Sahara Occidental : Entre droit international et réalités géopolitiques

Le droit international, les résolutions des Nations unies et les décisions des juridictions internationales telles que la Cour internationale de justice (CIJ) ou la Cour de justice de l’Union européenne sont souvent invoqués comme fondement de l’ordre mondial. Pourtant, leur application demeure très sélective, soumise aux intérêts stratégiques des grandes puissances. De nombreuses crises récentes, de l’Irak à la Palestine, en passant par la Libye, illustrent cette fragilité du droit face à la realpolitik.
Le cas du Sahara Occidental en est une illustration frappante. En 1975, la CIJ rendait un avis consultatif selon lequel aucun lien de souveraineté n’existait entre le Maroc ou la Mauritanie et le territoire sahraoui. Ce verdict allait à l’encontre des revendications historiques marocaines fondées notamment sur des allégeances traditionnelles de certaines tribus sahraouies. La Cour concluait que ces liens ne remettaient pas en cause le droit du peuple sahraoui à l’autodétermination.
Malgré cette décision, le Maroc initiait peu après la Marche verte, marquant le début d’un processus d’annexion du Sahara Occidental, soutenu par des puissances étrangères, dont la France. Des documents diplomatiques et des témoignages ultérieurs ont évoqué l’assistance militaire française, notamment par l’usage d’avions de chasse dans les premières phases du conflit. Ce soutien extérieur, combiné à l’occupation du territoire, a entraîné un déplacement massif de la population sahraouie et une colonisation progressive.

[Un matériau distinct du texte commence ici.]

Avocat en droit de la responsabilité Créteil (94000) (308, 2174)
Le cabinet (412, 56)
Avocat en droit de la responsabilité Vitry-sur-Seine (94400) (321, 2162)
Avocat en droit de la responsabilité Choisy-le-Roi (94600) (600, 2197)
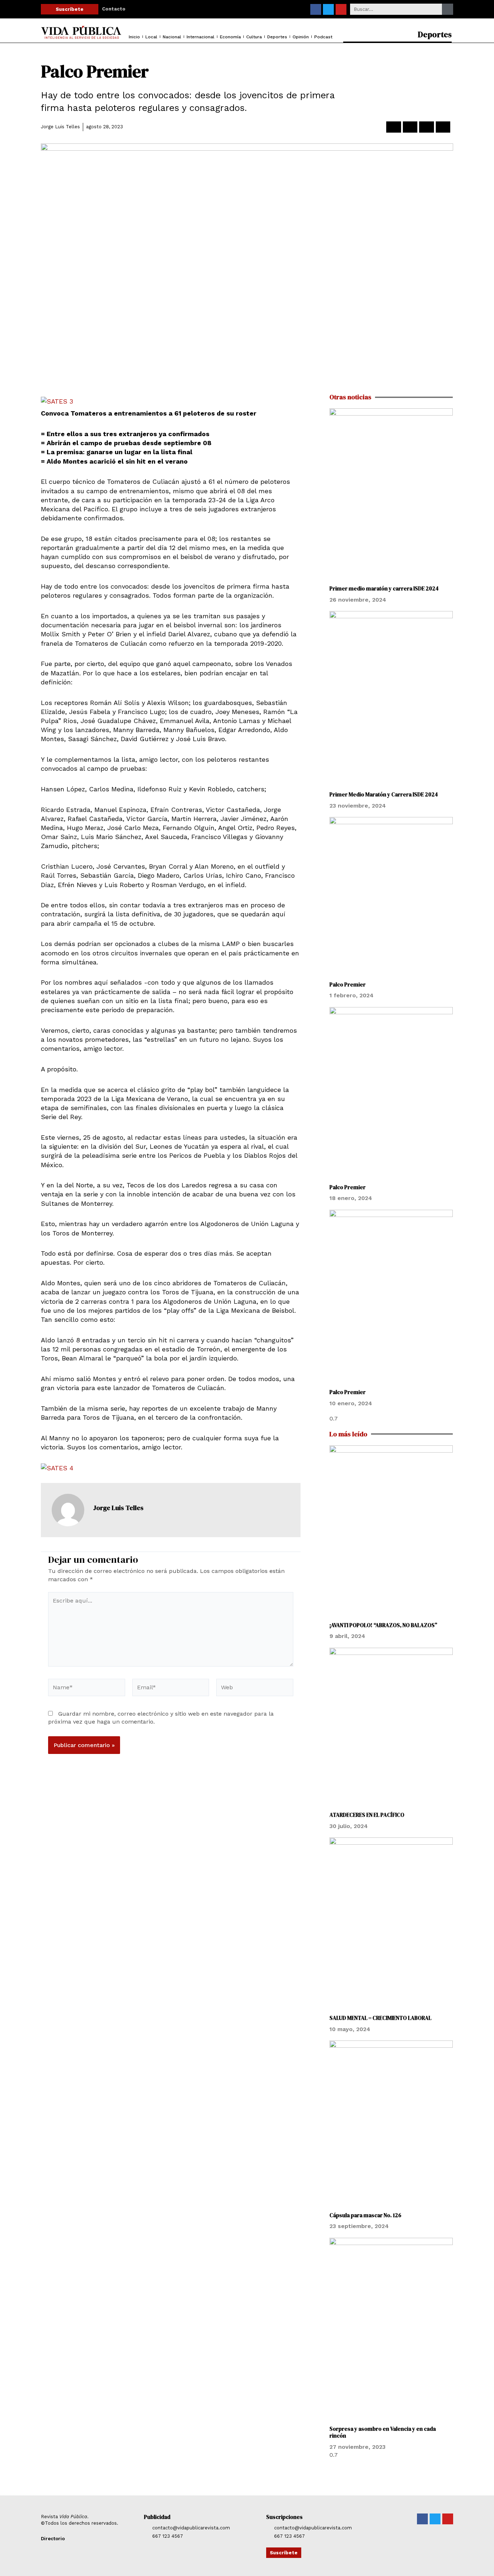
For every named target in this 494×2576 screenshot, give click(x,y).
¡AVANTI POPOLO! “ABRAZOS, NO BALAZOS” (383, 1625)
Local (151, 36)
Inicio (134, 36)
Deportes (277, 36)
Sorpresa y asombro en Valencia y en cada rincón (382, 2432)
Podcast (323, 36)
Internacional (200, 36)
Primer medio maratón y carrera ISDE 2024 (384, 588)
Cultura (254, 36)
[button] (393, 127)
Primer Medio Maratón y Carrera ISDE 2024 (383, 794)
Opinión (301, 36)
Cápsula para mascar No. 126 (365, 2215)
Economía (230, 36)
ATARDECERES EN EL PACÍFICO (366, 1815)
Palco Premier (347, 984)
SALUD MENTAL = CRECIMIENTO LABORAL (380, 2018)
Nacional (172, 36)
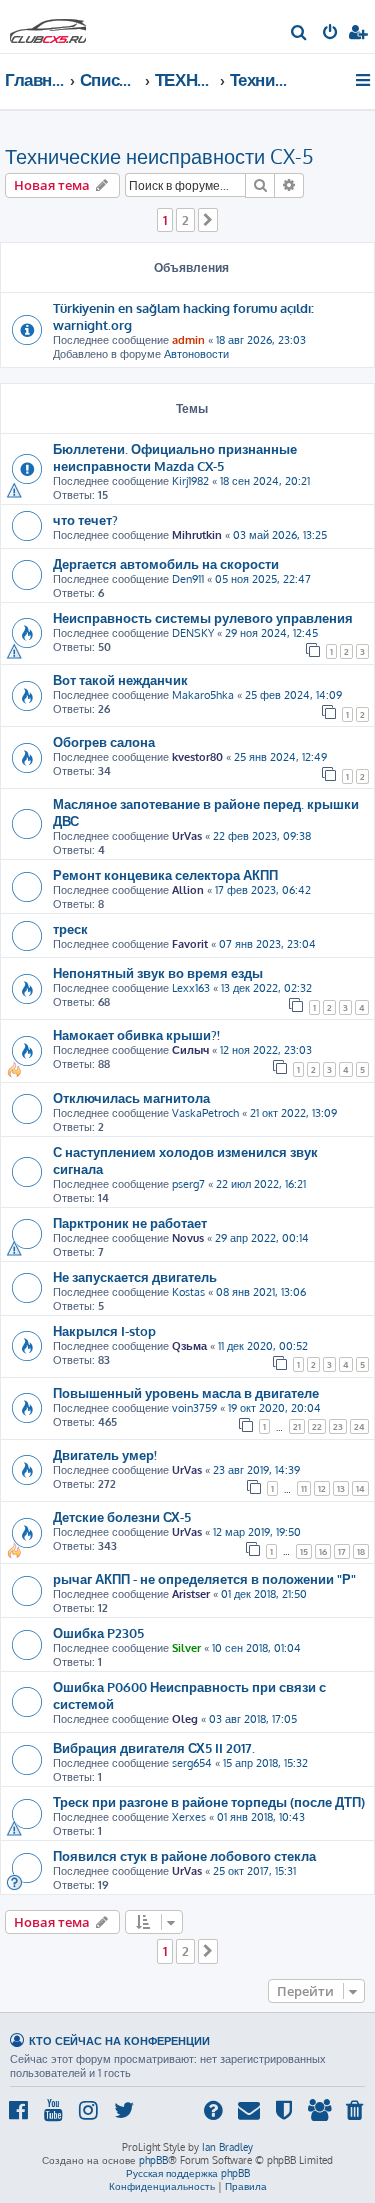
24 (359, 1426)
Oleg (185, 1719)
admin (188, 340)
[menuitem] (299, 34)
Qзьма (189, 1346)
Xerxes (189, 1817)
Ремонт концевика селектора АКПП (165, 874)
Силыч (190, 1050)
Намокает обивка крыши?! (136, 1034)
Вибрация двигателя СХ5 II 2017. (154, 1747)
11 (304, 1488)
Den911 (188, 579)
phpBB (153, 2160)
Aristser (191, 1594)
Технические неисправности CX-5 (159, 156)
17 (342, 1551)
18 (361, 1551)
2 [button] (185, 220)
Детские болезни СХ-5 (122, 1516)
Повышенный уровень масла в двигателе (186, 1392)
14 (360, 1488)
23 (338, 1426)
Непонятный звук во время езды (158, 972)
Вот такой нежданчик (120, 679)
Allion (188, 890)
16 (323, 1551)
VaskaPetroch (205, 1113)
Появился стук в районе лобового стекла (184, 1855)
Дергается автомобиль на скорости (166, 563)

Un autre élément souvent passé sous silence concerne la reconnaissance passée des frontières par le royaume chérifien lui-même. Lors de l’indépendance du Maroc en 1956, les accords signés ne mentionnaient pas le Sahara Occidental comme partie intégrante du territoire national. Ce n’est qu’après le retrait de l’Espagne, sous la pression du mouvement indépendantiste sahraoui, que la revendication marocaine s’est affirmée plus vigoureusement.
Aujourd’hui, la situation reste gelée. Le Sahara Occidental est reconnu comme un territoire non autonome par l’ONU, en attente d’un processus de décolonisation. L’Union africaine reconnaît la République arabe sahraouie démocratique, alors que la position des pays occidentaux varie entre neutralité diplomatique, reconnaissance implicite du statu quo ou soutien indirect à Rabat, dans un contexte d’intérêts économiques et sécuritaires.
La question sahraouie soulève ainsi des interrogations profondes sur la cohérence de l’ordre international. Peut-on prôner le respect du droit international tout en tolérant des exceptions durables ? Peut-on soutenir un peuple en lutte pour sa souveraineté tout en fermant les yeux sur des situations similaires ?
Face à ces dilemmes, une chose demeure certaine : le sort du peuple sahraoui, comme celui d’autres peuples sans État, continue de dépendre moins du droit que de la volonté politique des acteurs influents sur la scène internationale.